Existential Angst, Nostalgia Fatigue, Crippling Writers Block and the Art of Not Blogging

It’s only a few months after I decided to restart my blog and do a newsletter and write all the things in all the places, for the sake of remembering how to write, and wanting to do that publicly,  I have kind of lost track of why that was a thing anyone would want to do… or read.
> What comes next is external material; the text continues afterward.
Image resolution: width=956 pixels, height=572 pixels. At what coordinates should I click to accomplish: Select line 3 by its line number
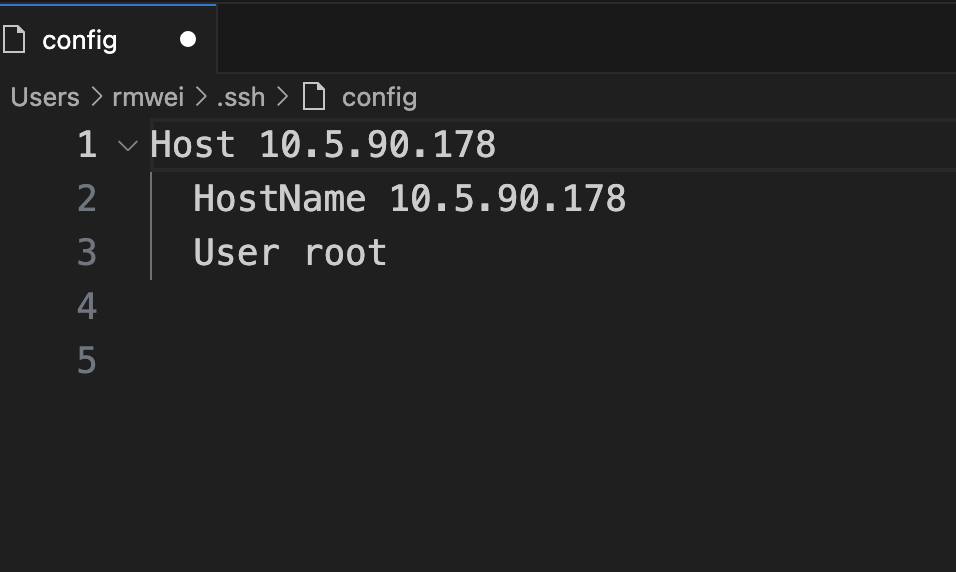click(87, 252)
Like, isn’t there just SO MUCH content already? Isn’t everyone out there writing and writing and videoing and putting their story out or… worse, screenshotting someone else’s story and making it their story, or just copying it word for word and posting it as if it was theirs… I feel weird about adding to that world of too-many-words, to be honest. Every time my hands hover over the keyboard I somehow talk myself out of it all. I get bombarded with a rush of bad thoughts about how little the world needs yet another person building their version of the world out loud, creating nostalgia for their own life experience in real time,

And not feeling sure that I want to add to that, I slowly, quietly, carry on living-without-documenting. And it doesn’t make me feel more content, or happier. It just leaves me with twitchy fingers and a head swirling with words that aren’t getting out and end up swirling faster and faster and attacking each other as they run out of space.

So… I come back. I Am Here. I want to make myself write down my stories because NOT writing them doesn’t make anyone else not do it. They still carry on, and I just lose my voice and my sense of who I am in the flood.

Does this sound a little sad? I have been. I am. There’s been a lot of stuff happening in real life that is complicated and hard and that cannot be talked about in a useful way in public. But not wanting to talk about that doesn’t mean that I can’t talk or write about anything.

I think I did, though, just have to write down, to acknowledge that things have been hard, and sad. And leave it there. And then tell a better story, and let the words out of my head, to make room for something else. Or just to make room.